#### Given records
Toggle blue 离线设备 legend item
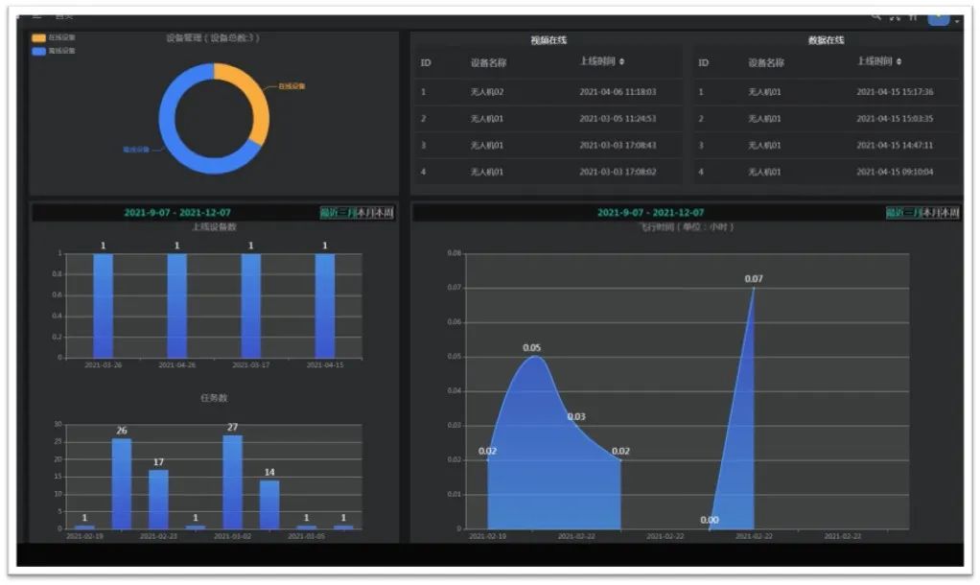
--
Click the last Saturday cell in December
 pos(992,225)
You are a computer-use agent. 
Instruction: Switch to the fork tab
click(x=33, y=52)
---
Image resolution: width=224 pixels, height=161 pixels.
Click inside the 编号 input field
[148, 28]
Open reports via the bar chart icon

#### Problem details
In your answer, include only the lines above starting at the line that holds "Image resolution: width=224" and ending at the line that holds "Open reports via the bar chart icon", copied exactly.

#### Solution below
Image resolution: width=224 pixels, height=161 pixels.
Click inside the 编号 input field
[148, 28]
Open reports via the bar chart icon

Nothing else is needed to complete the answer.